Travel time computation in urban networks

We have considered the problem of predicting travel time in the Greater Vancouver area as well as in Toronto and its suburbs. Our goal is a fast algorithm for approximating point-to-point shortest path/travel times for any road network which does not require any city specific massaging of data.

A prototype has been built to compute distances for any city network. The approximate time needed to get the travel time between any two intersections in the network is found to be O(log n) (expected) for the greater Vancouver area. The relative error of the approximation, found experimentally, is 8 percent. The optimal Dijkstra's path can be approximated to within 1 percent of the optimal by using the upper bound extimates in A*-like search. The advantages of the designed algorithm are:

• both distances and travel times may be computed if speed limits are known,
• the travel times depending on the time of the day (or on day of the week) may be computed,
• traffic lights and stop signs may be taken into account,
• suggested route between two points may be displayed, and general directives may be given,
• the topology of the road network and natural obstacles are taken into account.
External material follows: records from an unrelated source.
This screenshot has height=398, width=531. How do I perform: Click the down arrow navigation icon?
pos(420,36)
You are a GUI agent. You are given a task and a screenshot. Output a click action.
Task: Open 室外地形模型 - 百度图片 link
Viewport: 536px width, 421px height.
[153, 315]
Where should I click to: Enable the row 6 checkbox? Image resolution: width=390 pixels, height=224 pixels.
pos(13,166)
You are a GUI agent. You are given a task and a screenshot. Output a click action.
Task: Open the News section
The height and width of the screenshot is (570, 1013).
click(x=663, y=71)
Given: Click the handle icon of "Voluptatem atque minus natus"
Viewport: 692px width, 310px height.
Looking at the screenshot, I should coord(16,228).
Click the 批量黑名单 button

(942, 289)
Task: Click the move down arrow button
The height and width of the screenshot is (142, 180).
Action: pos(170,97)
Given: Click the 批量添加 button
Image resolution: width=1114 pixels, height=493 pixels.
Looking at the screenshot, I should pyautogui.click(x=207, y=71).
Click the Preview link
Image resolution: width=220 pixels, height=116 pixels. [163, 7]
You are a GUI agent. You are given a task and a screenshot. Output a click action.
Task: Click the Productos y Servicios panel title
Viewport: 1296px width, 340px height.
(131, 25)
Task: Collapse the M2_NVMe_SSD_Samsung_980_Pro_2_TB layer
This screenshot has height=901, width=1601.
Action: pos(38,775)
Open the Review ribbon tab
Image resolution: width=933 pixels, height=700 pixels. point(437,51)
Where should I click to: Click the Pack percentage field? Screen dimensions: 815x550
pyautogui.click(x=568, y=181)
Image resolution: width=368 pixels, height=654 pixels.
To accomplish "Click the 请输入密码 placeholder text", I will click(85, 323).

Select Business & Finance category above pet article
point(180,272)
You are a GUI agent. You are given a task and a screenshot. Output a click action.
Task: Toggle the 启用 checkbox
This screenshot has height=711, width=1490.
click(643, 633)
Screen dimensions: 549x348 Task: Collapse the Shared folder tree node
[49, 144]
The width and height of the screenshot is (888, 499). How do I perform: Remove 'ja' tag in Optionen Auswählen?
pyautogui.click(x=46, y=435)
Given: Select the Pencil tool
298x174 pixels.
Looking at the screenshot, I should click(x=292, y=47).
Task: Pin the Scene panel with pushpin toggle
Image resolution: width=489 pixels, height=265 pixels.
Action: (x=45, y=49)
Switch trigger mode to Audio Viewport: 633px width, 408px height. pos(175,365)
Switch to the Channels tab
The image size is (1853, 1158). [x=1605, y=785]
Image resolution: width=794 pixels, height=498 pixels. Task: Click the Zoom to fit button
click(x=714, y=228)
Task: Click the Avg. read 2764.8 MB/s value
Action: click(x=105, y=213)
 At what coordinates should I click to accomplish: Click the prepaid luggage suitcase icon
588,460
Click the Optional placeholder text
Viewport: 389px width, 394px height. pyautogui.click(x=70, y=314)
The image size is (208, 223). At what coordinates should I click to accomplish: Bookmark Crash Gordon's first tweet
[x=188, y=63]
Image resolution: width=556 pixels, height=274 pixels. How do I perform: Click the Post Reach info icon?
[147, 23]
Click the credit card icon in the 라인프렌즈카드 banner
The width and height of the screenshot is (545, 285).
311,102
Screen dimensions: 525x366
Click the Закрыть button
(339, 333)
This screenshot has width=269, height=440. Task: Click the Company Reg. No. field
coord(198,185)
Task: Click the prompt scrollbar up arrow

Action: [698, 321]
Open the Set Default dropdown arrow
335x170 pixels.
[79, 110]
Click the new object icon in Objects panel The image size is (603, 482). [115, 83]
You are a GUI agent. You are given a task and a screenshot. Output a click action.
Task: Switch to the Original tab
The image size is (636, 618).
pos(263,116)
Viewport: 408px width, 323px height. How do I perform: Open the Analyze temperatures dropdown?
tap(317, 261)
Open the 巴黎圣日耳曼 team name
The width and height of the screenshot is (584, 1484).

Another project sponsored by Mobile Knowledge consist of using real life GPS data points produced by a fleet of vehicle to improve even further the accuracy of current travel time compuation. This project proved to be particularly challenging because we were not allowed to use a digital map of the underlying road network to help our travel time prediction. The input for the entire model consists solely of the enormous number of GPS points produced by the fleet.